川西市滝鼓で建築事務所を営む坂井さんご夫妻がこの古民家に巡り会ったのは、2011年9月のこと。能勢で古民家再生を依頼され、その施主さんから紹介されたのがきっかけでした。特に手入れがされておらず、傷みも進んでいましたが、「なんか惹かれるものがあったんやなぁ。火事さえ起こさなければ、さらに500年は住めると思ったんです」と当時を振り返る坂井さん。
聞けば、関ヶ原の合戦後、野間一族の分家として代々住み継がれてきたといいます。400年生き残ってきたこの家をなんとかして残したい。その一心で、坂井さんはこの古民家を手に入れることを決意します。

再生前の古民家
2015年、再生前の古民家。手入れがされておらず、傷みも進んでいた。(引用元:natsumori.jp)
内部の様子
古民家内部の様子。プロの建築家の眼には「惹かれるもの」が映ったという

「買うと聞いたときはびっくりしたけど、今思えばこの家が生き延びたくて、私たちにしがみついたんちゃうかなあ」と、のり子さん。それから5年間をかけて資金を貯め、2015年に取得。古民家を再生するプロジェクトとして社員のアイデアで『懐かしさの杜』と命名し、2016年から本格的に再生をスタートさせました。

同じやるなら、みんなで再生しよう。

再生するにあたり、坂井さんは元々の持ち主だった下辻家を訪ねます。
「昔の家の写真を見せてもらって、それに近いかたちで再生したいと思ってね」。この家は昔から村の中心だったそうで、子どもの頃よく遊びにきていたと年配の方が懐かしそうに訪ねてきたり、不思議と地元の人たちが遊びに来てくれるそうです。
「長年町の人たちに親しまれてきた家が、再び地域に開かれたというのは大きな意味がありますよね。場の力を感じます。大ケヤキのパワーかな」。

田植え
田植えや稲刈りなど「人と人とのふれあい」を大切にしながら、ゆっくりと手を入れていった。
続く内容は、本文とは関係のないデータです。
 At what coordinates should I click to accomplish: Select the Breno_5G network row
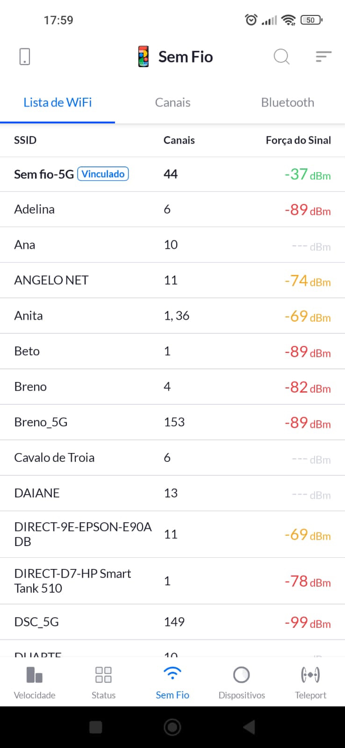pos(41,422)
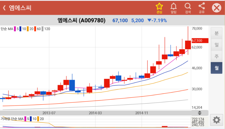Tap the 엠에스씨 (A009780) stock name header

coord(81,21)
以前から各地で古民家の再生を手がけてきた坂井さん。同じやるなら、地域興しとしてみんなでやろう、たくさんの人たちに古民家再生を体験してもって、心の癒しの場所にしてもらおうと考えます。
家だけでなく道や石垣、池を整備し、田んぼや畑を耕してお米や野菜を作り、収穫した餅米で餅つき大会、しめ縄作り、時にはイベントを開催するなど、人と人とのふれあいを大切にしながら、時間をかけてゆっくりゆっくり、手を入れていきました。「一人ではなにもできないんでね。みんなで渡れば怖くない(笑)」と楽しそうに笑う坂井さん。

ゆっくり解体
(引用元:natsumori.jp)

最初は社員やお客さんが、しばらくするとホームページを見たという人たちが手伝いにきてくれるように。箕面や川西、亀岡など能勢周辺から、京都や大阪、神戸からと、さまざまな地域の人がボランティアとして参加。「すぐに工事していたら、このつながりは生まれなかった。7年かけたから、いろんな人が手伝ってくれて、つながることができたと思うよ」とのり子さんはいいます。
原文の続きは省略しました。